The importance of forums is immense in democratic communities. It allows everyone to share ideas and voice concerns towards executives and authorities. Forums can be an effective way to affect policies as we do currently here. It is a crucial part of community governance. But we must ensure the health and independence of forums.
This is the part I find missing in the announcement. Forums are not mentioned as a way to share ideas not in the documents or the replies:
Unfortunately, the suggested ways are not sustainable and effective to share ideas and voice concerns. First, those individuals are already very busy and cannot respond to all community members. 99% of cases will be dismissed. It is easy to see that bottleneck and I would take this reply as we do not want to hear community ideas.
Also, I know from my personal experience that this is a dead end. Two years ago, I received an official warning from the moderation here for saying REPs are useless. Now, we read plans to overhaul the ineffective REP process, which kinda proves my point.

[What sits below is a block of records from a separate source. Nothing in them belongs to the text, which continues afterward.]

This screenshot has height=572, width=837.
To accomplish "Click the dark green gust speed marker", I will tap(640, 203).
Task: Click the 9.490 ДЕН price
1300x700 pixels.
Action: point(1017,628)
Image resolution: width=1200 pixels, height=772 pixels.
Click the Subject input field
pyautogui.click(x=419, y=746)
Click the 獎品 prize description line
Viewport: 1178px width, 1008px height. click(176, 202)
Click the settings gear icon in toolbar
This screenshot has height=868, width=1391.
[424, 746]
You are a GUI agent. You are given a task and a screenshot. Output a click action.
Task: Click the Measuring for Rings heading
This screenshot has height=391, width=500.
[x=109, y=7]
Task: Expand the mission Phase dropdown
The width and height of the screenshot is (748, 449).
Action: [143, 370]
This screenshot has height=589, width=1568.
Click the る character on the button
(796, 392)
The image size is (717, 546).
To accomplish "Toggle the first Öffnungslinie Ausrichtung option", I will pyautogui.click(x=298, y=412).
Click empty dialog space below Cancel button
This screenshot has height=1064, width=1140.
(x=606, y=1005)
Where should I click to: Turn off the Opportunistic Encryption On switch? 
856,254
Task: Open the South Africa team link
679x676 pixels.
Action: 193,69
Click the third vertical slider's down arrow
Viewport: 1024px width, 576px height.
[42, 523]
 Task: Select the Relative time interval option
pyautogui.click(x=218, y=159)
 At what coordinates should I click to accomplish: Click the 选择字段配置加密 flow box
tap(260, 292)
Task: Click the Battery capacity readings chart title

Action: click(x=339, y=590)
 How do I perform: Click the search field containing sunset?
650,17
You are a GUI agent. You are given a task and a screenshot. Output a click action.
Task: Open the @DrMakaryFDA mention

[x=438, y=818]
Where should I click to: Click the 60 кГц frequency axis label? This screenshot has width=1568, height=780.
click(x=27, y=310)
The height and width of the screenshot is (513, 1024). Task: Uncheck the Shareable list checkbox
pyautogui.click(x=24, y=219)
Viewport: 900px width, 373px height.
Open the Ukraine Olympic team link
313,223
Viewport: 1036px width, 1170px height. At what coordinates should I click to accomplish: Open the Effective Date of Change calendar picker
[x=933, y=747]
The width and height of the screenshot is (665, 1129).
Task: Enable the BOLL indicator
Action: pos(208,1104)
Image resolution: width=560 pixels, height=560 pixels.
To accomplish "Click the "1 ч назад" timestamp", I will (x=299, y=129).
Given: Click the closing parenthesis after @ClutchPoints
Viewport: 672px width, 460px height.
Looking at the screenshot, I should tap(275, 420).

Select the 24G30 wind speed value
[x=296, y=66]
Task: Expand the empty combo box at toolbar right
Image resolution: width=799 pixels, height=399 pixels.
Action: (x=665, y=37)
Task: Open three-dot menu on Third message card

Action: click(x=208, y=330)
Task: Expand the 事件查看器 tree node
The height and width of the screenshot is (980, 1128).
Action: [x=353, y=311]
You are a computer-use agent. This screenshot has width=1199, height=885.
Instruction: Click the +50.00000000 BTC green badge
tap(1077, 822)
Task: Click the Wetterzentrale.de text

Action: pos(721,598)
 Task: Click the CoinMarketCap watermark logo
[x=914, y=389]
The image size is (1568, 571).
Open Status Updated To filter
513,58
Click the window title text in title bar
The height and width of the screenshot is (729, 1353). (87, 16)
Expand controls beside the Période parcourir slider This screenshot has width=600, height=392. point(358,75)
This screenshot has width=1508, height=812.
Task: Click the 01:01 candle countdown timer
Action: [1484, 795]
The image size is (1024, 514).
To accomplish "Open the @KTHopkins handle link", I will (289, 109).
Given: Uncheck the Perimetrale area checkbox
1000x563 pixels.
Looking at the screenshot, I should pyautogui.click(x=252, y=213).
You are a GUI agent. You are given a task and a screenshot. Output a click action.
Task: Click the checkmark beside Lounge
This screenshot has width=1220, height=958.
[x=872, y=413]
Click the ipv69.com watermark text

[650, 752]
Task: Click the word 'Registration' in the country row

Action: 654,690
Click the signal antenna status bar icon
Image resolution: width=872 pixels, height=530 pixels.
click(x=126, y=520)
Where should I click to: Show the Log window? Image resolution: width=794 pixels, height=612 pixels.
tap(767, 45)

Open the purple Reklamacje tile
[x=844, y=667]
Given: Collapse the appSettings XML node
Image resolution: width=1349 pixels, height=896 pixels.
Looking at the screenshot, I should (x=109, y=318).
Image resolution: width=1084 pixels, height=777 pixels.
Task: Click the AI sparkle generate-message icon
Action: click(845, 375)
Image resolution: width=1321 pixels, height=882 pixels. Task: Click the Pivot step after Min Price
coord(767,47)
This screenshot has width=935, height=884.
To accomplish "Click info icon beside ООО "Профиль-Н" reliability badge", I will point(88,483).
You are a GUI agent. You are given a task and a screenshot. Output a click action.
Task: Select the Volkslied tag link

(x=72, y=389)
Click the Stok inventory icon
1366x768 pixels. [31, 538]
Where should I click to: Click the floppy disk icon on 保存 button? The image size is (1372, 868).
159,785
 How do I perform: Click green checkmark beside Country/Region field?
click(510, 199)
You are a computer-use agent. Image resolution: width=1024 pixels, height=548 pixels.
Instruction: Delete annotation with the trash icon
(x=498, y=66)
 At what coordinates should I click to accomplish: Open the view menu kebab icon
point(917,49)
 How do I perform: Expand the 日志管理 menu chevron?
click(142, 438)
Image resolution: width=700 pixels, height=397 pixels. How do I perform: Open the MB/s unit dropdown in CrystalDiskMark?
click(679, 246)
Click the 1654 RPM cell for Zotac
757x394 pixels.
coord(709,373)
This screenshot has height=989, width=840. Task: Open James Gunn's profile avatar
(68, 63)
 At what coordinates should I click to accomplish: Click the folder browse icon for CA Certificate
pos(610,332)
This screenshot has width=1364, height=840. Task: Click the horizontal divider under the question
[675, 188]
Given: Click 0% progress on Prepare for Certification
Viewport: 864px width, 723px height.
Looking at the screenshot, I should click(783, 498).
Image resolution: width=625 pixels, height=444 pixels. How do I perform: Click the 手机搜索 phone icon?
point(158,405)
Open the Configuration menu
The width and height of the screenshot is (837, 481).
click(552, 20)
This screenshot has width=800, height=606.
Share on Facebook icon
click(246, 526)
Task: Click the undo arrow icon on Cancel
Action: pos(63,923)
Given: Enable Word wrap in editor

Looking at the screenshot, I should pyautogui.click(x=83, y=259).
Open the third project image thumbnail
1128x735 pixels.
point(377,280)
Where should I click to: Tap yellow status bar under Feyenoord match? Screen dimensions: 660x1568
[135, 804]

At that time, I tried to reach moderators but got no further explanation. It was an arbitrary decision trying to suppress my forum discussion. My forum rights are still at the basic level today.
On another occasion, I asked this question on forums:
This was a question asked to an OSRF board member on governance. This got no response either. Now, let me ask the same questions again.
Who owns forums under the new governance? Who pays for the forum staff? What policies would you take to ensure voicing concerns are not suppressed even if they are against the OSRF practices or platinum members’ business?